A speech recognition system comprising an information processing device, an imaging device capable of communicating with the information processing device, and a display device capable of communicating with the information processing device,
The information processing device is
a speaker-of-interest determination unit that determines a speaker of interest based on a face image of a person detected from an image represented by image data included in video data acquired by the imaging device;
an utterance content recognition result output unit that causes the display device to display text data converted from the speech data of the speaker of interest among the speech data included in the video data.

A speech recognition method by a computer, the computer comprising:
determining a speaker of interest based on a facial image of a person detected from an image represented by image data included in video data;
A speech recognition method, wherein text data converted from the speech data of the speaker of interest among the speech data included in the video data is displayed on a display device.

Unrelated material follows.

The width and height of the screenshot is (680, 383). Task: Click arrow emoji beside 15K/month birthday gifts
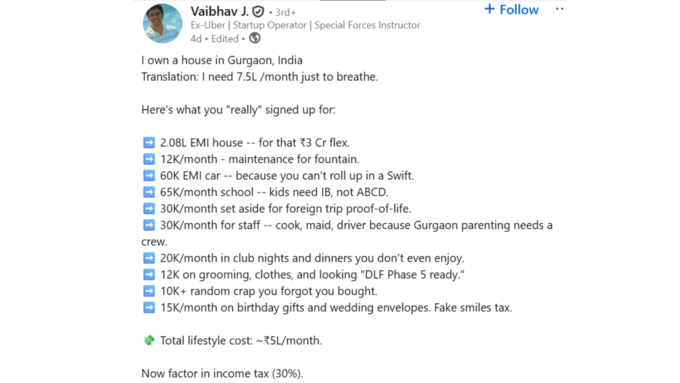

determining a speaker of interest based on a facial image of a person detected from an image represented by image data included in video data;
A speech recognition program for causing a computer to execute a process of displaying text data converted from the speech data of the speaker of interest among the speech data contained in the video data on a display device.

Smart glasses having an information processing terminal, an imaging device connected to the information processing terminal, and a display device connected to the information processing terminal,
The information processing terminal
a speaker-of-interest determination unit that determines a speaker of interest based on a face image of a person detected from an image represented by image data included in video data acquired by the imaging device;
and an utterance content recognition result output unit that causes the display device to display text data converted from the speech data of the speaker of interest among the speech data included in the video data.

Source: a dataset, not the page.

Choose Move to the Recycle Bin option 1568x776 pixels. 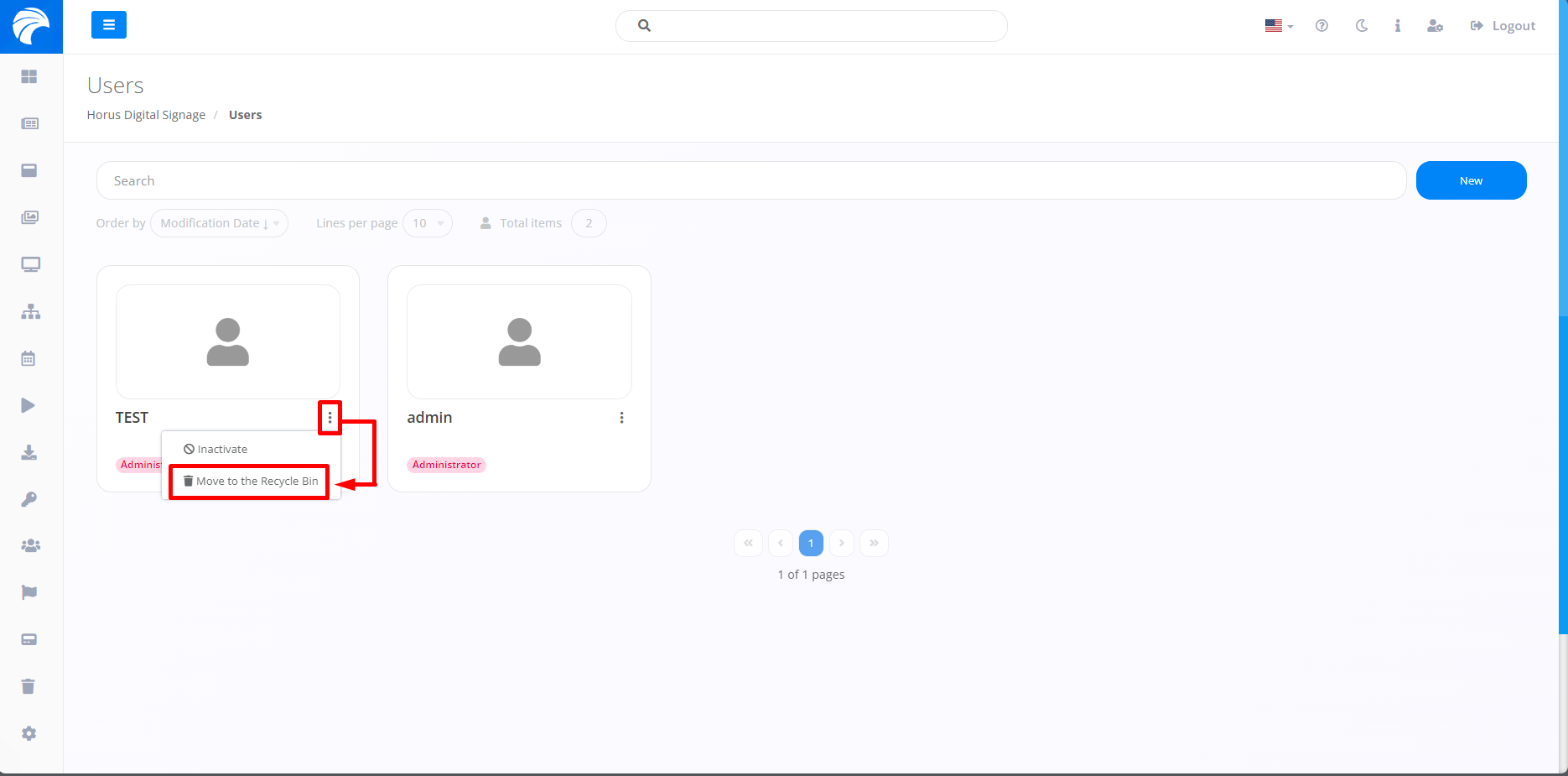[x=248, y=481]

Translation including smart glasses having an information processing terminal, an imaging device connected to the information processing terminal, and a display device connected to the information processing terminal, and a translation device capable of communicating with the smart glasses A system, wherein the information processing terminal included in the smart glasses includes:
a speaker-of-interest determination unit that determines a speaker of interest based on a face image of a person detected from an image represented by image data included in video data acquired by the imaging device;
an utterance content recognition result output unit that outputs text data in a first language converted from the speech data of the speaker of interest among the speech data included in the video data to the translation device;
A translation system in which text data in a second language translated from text data in the first language is displayed on the display device in the translation device.

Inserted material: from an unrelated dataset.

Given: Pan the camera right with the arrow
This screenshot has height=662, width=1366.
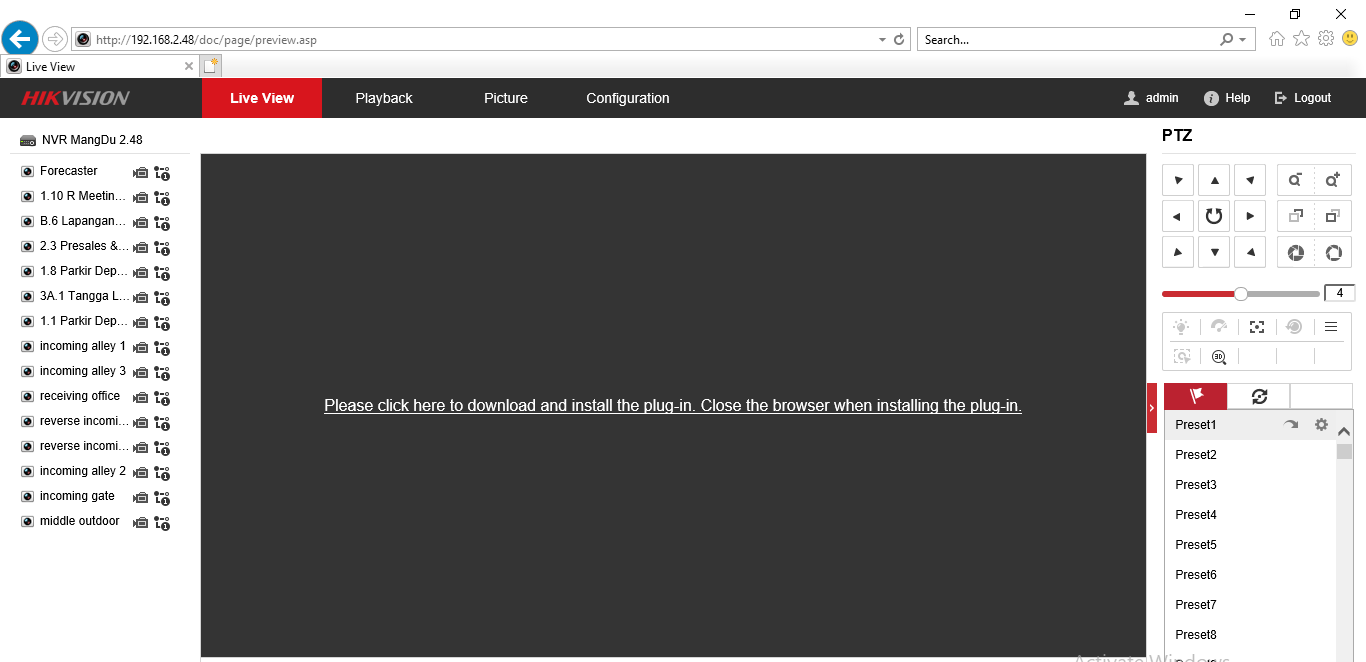Looking at the screenshot, I should [x=1250, y=216].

Smart glasses having an information processing terminal, an imaging device connected to the information processing terminal, and a display device connected to the information processing terminal, and an utterance content recording device capable of communicating with the smart glasses. an utterance content recording system comprising: the information processing terminal included in the smart glasses,
a speaker-of-interest determination unit that determines a speaker of interest based on a face image of a person detected from an image represented by image data included in video data acquired by the imaging device;
An utterance content recognition result of causing the display device to display text data converted from the speech data of the speaker of interest among the voice data included in the video data, and outputting the text data to the utterance content recording device. an output unit;
The utterance content recording device is
An utterance content recording system having a storage unit for storing the text data output from the information processing terminal.